| Given task |
Could you copy the rows below verbatim, from the first line through the line containing "(x=1537, y=331)", including that line?

Item-finding rows:
+===+

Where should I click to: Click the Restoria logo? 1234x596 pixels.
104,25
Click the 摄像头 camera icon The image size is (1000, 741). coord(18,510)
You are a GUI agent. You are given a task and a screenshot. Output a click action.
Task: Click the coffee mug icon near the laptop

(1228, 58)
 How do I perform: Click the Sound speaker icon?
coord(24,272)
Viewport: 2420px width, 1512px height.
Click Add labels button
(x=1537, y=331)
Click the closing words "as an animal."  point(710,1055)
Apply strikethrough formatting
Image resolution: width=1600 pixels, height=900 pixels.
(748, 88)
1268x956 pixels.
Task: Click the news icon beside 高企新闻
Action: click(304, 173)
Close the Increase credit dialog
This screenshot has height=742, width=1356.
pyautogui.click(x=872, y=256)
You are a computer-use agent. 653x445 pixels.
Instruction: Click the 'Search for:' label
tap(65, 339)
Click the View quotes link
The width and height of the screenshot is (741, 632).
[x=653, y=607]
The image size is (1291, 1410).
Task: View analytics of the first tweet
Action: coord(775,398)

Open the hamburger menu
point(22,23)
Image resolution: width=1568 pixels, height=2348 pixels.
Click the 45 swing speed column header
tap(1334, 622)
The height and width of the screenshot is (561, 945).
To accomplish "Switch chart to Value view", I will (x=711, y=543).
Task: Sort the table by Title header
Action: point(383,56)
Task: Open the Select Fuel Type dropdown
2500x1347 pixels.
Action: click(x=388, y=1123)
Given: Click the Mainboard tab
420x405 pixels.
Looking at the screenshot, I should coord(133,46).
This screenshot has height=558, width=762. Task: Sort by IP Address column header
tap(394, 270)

+===+

| Task response |
Where should I click to: Click the Restoria logo? 1234x596 pixels.
104,25
Click the 摄像头 camera icon The image size is (1000, 741). coord(18,510)
You are a GUI agent. You are given a task and a screenshot. Output a click action.
Task: Click the coffee mug icon near the laptop

(1228, 58)
 How do I perform: Click the Sound speaker icon?
coord(24,272)
Viewport: 2420px width, 1512px height.
Click Add labels button
(x=1537, y=331)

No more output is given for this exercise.